Proximity-induced superconductivity in epitaxial topological insulator/graphene/gallium heterostructures

The introduction of superconductivity to the Dirac surface states of a topological insulator leads to a topological superconductor, which may support topological quantum computing through Majorana zero modes(1,2). The development of a scalable material platform is key to the realization of topological quantum computing(3,4). Here we report on the growth and properties of high-quality (Bi,Sb)(2)Te-3/graphene/gallium heterostructures. Our synthetic approach enables atomically sharp layers at both hetero-interfaces, which in turn promotes proximity-induced superconductivity that originates in the gallium film. A lithography-free, van der Waals tunnel junction is developed to perform transport tunnelling spectroscopy. We find a robust, proximity-induced superconducting gap formed in the Dirac surface states in 5-10 quintuple-layer (Bi,Sb)(2)Te-3/graphene/gallium heterostructures. The presence of a single Abrikosov vortex, where the Majorana zero modes are expected to reside, manifests in discrete conductance changes.

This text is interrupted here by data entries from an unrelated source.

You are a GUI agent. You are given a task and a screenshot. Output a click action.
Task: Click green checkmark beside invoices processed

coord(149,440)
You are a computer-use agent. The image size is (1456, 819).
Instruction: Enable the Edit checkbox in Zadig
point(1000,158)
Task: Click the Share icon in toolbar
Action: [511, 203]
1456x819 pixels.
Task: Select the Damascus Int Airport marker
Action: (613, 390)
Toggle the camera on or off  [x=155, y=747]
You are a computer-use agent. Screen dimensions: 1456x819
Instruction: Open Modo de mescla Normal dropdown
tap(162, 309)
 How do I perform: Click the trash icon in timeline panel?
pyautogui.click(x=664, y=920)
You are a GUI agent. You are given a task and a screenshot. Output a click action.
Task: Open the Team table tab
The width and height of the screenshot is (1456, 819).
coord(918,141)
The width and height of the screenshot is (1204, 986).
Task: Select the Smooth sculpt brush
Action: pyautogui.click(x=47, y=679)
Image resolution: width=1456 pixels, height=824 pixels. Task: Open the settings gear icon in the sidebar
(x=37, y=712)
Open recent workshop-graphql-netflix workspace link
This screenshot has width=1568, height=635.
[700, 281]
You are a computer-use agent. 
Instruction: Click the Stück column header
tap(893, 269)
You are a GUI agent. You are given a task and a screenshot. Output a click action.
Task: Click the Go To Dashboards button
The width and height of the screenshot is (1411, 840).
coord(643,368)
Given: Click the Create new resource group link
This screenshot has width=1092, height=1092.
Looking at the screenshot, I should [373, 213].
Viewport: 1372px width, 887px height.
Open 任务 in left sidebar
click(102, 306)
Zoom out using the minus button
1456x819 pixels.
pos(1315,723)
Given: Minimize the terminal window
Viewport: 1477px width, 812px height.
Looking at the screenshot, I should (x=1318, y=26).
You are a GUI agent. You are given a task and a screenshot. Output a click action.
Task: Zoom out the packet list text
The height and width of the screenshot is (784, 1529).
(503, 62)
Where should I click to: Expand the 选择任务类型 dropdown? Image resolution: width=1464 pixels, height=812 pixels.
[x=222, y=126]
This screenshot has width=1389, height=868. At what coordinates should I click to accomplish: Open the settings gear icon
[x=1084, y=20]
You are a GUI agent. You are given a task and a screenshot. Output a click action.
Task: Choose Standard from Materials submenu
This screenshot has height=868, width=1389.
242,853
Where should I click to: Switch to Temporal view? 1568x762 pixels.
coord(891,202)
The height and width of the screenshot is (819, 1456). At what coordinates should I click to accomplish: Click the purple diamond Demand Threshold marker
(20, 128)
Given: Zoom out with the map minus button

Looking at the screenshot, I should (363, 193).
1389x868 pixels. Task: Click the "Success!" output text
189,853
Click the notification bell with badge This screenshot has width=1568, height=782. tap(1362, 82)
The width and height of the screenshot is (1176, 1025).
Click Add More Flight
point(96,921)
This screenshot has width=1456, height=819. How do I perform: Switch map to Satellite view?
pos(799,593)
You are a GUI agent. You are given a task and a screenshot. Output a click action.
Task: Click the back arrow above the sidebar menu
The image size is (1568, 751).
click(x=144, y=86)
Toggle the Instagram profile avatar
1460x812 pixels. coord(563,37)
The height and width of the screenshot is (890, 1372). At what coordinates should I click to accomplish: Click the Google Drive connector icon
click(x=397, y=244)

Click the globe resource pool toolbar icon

The present material platform opens up opportunities for understanding and harnessing the application potential of topological superconductivity.

Automated summary

We report on the growth and properties of high-quality (Bi,Sb)(2)Te-3/graphene/gallium heterostructures. Our synthetic approach enables atomically sharp layers at both hetero-interfaces, promoting proximity-induced superconductivity originating in the gallium film. A lithography-free, van der Waals tunnel junction is developed to perform transport tunnelling spectroscopy. We find a robust, proximity-induced superconducting gap formed in the Dirac surface states, and the presence of a single Abrikosov vortex manifesting in discrete conductance changes.